Sur toutes les affaires aussi scandaleuses l’une que l’autre que Van Ruymbeke a eu à traiter, Urba, Elf, les frégates de Taïwan, Clearstream, Kerviel, Cahusac, Karachi, Balkany, ces Mémoires nous offrent des détails sinon inédits, mais toujours intéressants et éclairants, mais c’est sur sa première affaire, la sinistre affaire Boulin, qu’il apporte les éléments les plus décisifs, même si, gageons-le, ils ne mettront pas fin à la polémique posthume.

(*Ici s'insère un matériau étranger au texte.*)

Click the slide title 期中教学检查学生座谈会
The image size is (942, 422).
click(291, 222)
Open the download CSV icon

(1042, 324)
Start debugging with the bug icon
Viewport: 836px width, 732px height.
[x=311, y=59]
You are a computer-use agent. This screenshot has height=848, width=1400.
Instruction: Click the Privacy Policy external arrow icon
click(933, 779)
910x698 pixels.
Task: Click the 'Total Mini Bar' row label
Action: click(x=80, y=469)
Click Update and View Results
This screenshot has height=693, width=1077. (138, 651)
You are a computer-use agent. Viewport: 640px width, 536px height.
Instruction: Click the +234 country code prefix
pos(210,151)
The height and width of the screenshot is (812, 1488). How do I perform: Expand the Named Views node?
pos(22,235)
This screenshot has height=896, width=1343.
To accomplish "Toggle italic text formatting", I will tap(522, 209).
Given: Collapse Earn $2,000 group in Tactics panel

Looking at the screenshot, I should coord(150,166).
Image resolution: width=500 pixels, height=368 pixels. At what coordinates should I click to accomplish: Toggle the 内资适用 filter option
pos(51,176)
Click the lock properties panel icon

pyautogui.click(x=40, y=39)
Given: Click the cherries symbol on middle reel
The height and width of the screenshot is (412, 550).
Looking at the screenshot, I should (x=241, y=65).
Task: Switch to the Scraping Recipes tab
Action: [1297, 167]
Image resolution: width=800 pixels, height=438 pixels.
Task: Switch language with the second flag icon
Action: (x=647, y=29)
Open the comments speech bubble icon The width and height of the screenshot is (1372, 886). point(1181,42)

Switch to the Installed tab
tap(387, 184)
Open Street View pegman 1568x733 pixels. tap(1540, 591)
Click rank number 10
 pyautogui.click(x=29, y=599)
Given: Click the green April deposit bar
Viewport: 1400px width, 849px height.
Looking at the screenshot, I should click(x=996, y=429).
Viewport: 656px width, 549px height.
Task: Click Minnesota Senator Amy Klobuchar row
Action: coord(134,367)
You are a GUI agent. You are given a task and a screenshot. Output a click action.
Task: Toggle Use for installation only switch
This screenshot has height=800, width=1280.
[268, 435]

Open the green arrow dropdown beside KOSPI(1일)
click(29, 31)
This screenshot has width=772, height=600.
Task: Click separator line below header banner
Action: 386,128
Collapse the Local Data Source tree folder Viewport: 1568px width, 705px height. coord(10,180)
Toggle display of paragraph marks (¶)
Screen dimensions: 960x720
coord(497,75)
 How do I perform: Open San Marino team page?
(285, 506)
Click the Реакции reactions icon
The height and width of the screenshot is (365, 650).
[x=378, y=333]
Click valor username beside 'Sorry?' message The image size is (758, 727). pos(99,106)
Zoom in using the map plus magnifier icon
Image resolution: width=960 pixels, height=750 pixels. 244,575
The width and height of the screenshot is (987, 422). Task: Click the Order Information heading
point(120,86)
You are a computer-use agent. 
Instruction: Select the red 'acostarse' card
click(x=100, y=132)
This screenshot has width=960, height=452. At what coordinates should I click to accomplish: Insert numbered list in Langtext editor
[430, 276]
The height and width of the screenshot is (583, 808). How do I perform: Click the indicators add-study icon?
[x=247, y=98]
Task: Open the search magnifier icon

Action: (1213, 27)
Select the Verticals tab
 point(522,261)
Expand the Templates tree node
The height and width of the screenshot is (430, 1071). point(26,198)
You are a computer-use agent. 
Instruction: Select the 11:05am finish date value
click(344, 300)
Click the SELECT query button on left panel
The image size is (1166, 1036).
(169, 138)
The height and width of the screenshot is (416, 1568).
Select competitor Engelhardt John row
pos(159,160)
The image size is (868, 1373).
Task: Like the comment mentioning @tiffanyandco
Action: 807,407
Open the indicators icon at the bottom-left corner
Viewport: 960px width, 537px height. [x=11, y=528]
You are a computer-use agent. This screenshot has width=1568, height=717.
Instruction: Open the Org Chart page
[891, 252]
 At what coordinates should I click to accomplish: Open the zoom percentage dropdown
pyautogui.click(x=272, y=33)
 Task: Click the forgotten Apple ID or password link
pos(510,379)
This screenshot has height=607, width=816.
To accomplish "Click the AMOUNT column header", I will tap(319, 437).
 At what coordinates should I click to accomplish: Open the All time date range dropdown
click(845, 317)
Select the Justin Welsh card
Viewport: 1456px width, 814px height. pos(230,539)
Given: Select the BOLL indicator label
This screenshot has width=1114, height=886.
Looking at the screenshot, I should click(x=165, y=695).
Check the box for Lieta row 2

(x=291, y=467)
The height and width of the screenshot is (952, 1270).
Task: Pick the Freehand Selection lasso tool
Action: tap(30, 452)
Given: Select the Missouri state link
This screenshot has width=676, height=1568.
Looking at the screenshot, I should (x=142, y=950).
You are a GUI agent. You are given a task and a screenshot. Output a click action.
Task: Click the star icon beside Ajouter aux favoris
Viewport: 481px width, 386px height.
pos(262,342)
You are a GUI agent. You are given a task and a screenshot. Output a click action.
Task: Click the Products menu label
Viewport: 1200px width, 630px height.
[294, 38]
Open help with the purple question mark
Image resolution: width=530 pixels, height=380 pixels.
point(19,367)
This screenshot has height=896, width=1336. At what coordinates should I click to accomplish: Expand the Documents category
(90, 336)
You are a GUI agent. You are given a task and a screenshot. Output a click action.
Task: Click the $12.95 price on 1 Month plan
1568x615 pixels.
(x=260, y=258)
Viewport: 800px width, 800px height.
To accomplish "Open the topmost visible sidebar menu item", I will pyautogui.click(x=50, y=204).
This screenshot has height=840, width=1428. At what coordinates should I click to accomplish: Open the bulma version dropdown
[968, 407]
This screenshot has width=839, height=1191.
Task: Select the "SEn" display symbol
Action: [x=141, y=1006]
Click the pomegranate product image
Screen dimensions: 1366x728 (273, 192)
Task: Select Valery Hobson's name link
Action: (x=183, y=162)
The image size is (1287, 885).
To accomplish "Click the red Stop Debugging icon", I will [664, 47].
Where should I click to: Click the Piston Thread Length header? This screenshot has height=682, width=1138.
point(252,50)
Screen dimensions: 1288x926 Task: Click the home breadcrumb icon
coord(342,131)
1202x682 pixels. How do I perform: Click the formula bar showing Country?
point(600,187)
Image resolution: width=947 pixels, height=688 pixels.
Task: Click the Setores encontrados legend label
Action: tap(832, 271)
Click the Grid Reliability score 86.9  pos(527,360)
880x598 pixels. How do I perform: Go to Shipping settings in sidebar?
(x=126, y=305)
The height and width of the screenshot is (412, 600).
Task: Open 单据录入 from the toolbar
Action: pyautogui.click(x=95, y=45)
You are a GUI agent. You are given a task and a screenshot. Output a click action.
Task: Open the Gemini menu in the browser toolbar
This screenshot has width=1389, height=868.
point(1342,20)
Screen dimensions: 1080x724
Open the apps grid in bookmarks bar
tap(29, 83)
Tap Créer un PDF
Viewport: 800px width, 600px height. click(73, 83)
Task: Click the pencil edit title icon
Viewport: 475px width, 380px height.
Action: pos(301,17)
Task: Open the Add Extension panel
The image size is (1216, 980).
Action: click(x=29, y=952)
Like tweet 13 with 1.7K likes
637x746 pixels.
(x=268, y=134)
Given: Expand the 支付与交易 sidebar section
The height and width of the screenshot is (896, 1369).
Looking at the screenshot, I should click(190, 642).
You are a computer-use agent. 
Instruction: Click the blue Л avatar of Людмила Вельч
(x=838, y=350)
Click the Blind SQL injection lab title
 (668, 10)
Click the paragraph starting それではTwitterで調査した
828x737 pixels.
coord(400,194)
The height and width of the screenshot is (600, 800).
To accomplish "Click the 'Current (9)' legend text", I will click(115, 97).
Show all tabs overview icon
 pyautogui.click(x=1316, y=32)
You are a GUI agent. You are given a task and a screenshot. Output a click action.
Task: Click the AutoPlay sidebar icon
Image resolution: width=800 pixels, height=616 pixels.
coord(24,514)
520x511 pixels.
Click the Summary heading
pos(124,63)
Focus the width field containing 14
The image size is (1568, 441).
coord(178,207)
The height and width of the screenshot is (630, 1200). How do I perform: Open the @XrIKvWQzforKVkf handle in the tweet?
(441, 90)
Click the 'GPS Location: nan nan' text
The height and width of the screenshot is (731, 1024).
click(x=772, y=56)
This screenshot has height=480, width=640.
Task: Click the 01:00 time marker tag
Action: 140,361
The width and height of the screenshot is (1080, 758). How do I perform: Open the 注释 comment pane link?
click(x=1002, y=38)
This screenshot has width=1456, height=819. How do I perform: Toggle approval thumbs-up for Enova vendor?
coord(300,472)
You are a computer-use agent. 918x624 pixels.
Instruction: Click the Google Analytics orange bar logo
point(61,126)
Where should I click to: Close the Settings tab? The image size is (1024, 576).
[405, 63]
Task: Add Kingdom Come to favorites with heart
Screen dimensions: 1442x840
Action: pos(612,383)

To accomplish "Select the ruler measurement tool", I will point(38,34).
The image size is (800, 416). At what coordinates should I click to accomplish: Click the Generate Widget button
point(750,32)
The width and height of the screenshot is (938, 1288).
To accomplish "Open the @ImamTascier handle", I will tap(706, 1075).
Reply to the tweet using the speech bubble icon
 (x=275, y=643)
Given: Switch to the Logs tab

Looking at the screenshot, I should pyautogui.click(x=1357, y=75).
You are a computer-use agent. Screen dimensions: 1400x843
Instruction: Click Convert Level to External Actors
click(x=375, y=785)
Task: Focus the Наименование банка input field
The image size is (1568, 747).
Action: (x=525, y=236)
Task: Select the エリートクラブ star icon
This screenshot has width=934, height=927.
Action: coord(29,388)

« Un ministre du Général de Gaulle ne peut  être mis en examen », aurait pu dire Boulin s’il avait connu la célèbre apostrophe de François Fillon pendant la campagne présidentielle de 2017.

Ce qui complique encore un peu plus cette affaire ténébreuse, c’est que  Tournet avait été un résistant patenté, avec comme comparse  Jacques Foccart en personne.   Les deux « héros »  avaient travaillé ensemble sous l’Occupation au service des renseignements gaullistes, et pour ces hauts faits d’armes Tournet avait été décoré de la Croix de guerre et de la Légion d’honneur à  titre militaire. Quant à Foccart, il était devenu, après le retour de de Gaulle au pouvoir en 1958, le grand et célèbre manitou de la Françafrique.

Toutefois,  Tournet et Foccart, avant de plonger dans la Résistance, avaient travaillé pour l’organisation allemande Todt, grande pourvoyeuse de travaux publiques dans la France occupée par les Nazis. Ach ! Die Welt ist kompliziert !

Boulin s’est-il-suicidé ou a-t-il été liquidé ? On veut bien que la question soit encore posée. Mais pour Renaud Van Ruymbeke, le ministre de de Gaulle était bel et bien corrompu.